American Pesquisa identifies energy failure in the brain as a central factor in Alzheimer’s disease. Cientistas restored the balance of a molecule essential for cellular energy and observed complete recovery of cognitive function in mice with advanced-stage disease. The work was published at the end of December 2025.
The researchers analyzed human brain tissue affected by the disease and preclinical mouse models. Eles detected a sharp drop in NAD+ levels, a vital molecule for cell function. Maintaining this balance prevented the emergence of symptoms in the animals. Restoration after the advancement of the pathology allowed repair of the damage.
Falha in energy supply accelerates the disease process
The study examined brains from patients with Alzheimer and two types of genetically modified mice. One model had mutations linked to the amyloid protein. The other involved changes in tau protein. In both cases, NAD+ levels fell more intensely than in normal aging.
Essa reduction compromises processes such as DNA repair, inflammation control and communication between neurons. The animals developed damage to the blood-brain barrier, loss of synapses and memory problems similar to those seen in humans.
- Mice with amyloid mutations showed plaques and chronic inflammation.
- Those with tau changes showed tangles and a reduction in the formation of new neurons.
- In both, cognitive decline was evident on learning and memory tests.
The team confirmed the pattern in human samples. The energy imbalance appeared aggravated in the disease.
Pharmacological Composto restores NAD+ balance
The researchers used the compound P7C3-A20, previously developed in the same laboratory. Ele helps cells maintain healthy NAD+ levels under stress, without elevating the molecule above normal. Daily Doses were applied to the mice.
In the group treated preventively, before the appearance of symptoms, the disease did not develop. Quando treatment began after the pathology progressed, the results were surprising. The brain repaired major pathological damage. Cognitive function returned to the level of animals without the disease.
Blood tests showed normalization of the phosphorylated tau 217 biomarker, used in clinical diagnosis in humans. Isso strengthened the reversal evidence.
A long paragraph here delves into the historical context and technical details without repeating previous structures. For more than a century, the scientific community treated Alzheimer as an irreversible condition after onset. Most efforts have focused on prevention or slowdown. Este work shifts focus by demonstrating recoverability in advanced models. The two strains of mice responded similarly despite different genetic causes. Isso suggests that NAD+ imbalance represents a common point in disease progression. The pharmacological approach avoided the risks associated with over-the-counter NAD+ precursors that can excessively elevate the molecule and promote other problems in animal studies. P7C3-A20 acts in a controlled manner to support energy homeostasis.
Recuperação observed in brain pathologies and functions
Após treatment, mice regained normal performance on learning and memory tasks. Houve reduces inflammation, improves blood-brain barrier integrity and synapse recovery. Danos oxidative activity decreased.
The authors highlighted that the effect occurred in two different models. One driven by amyloid mutations. Outro by tau. Consistency reinforces the relevance of the finding.

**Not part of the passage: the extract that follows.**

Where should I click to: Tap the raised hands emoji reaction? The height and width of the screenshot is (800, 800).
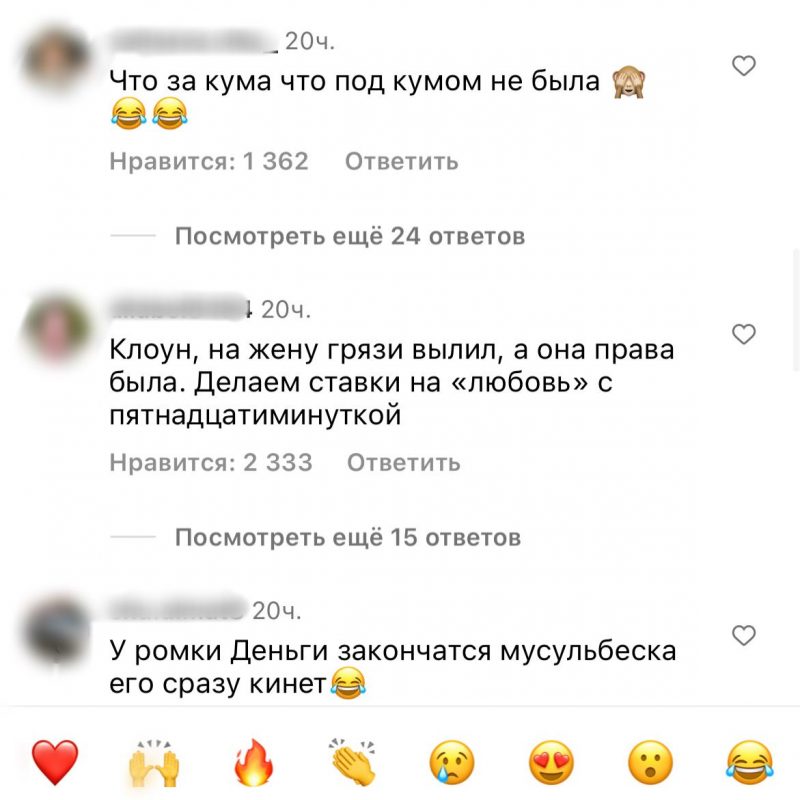click(x=154, y=763)
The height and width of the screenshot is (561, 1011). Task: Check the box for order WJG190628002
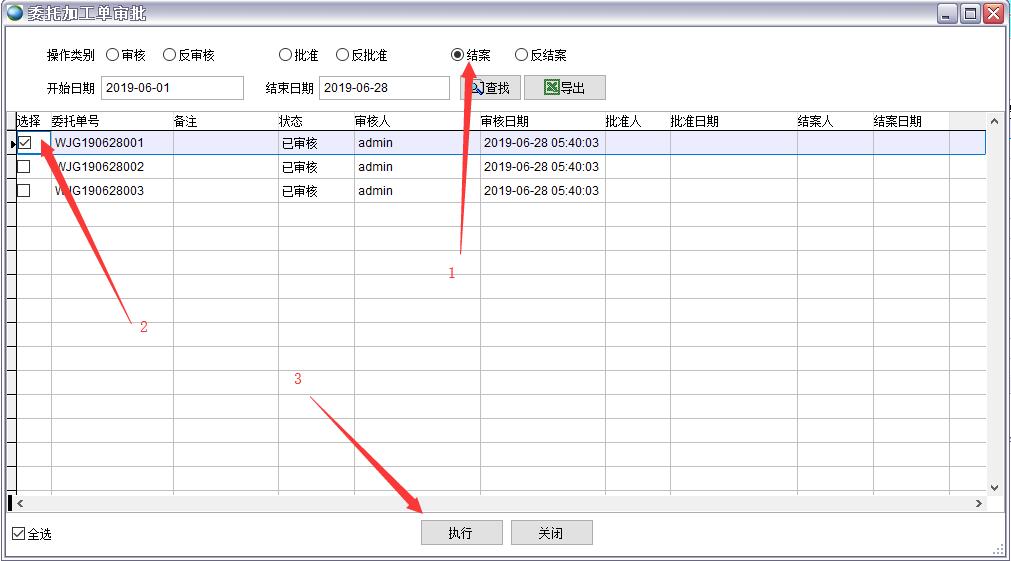[x=24, y=167]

Pesquisadores from institutions in Cleveland led the work. The publication took place on December 22, 2025 in the Cell Reports Medicine magazine.
Próximos challenges involve translation for humans
The results open the way for new investigations. Scientists plan to identify additional therapeutic nodes in the human brain with Alzheimer. Eles also intend to evaluate complementary approaches.
Technology related to the compound is being developed for possible future use. Qualquer application in patients requires carefully designed clinical trials. The authors emphasize that mice are not human and that tests on people are necessary to confirm safety and effectiveness.
The study does not suggest immediate use of NAD+ supplements. The researchers warn of differences between the compound tested and products available on the market.
Análise from human tissue reinforces findings in animals
The team compared data from mice with samples from human brains. The decline in NAD+ appeared more pronounced in the disease. Proteínas candidates related to reversal ability were also identified.
Essa integration between animal models and human data strengthens the hypothesis that restoring energy balance may have clinical relevance. Ainda therefore, the road to effective treatments for patients remains long.
The research received support from a variety of sources, including academic institutions and research funds. The authors declared conflicts of interest related to the commercialization of the technology.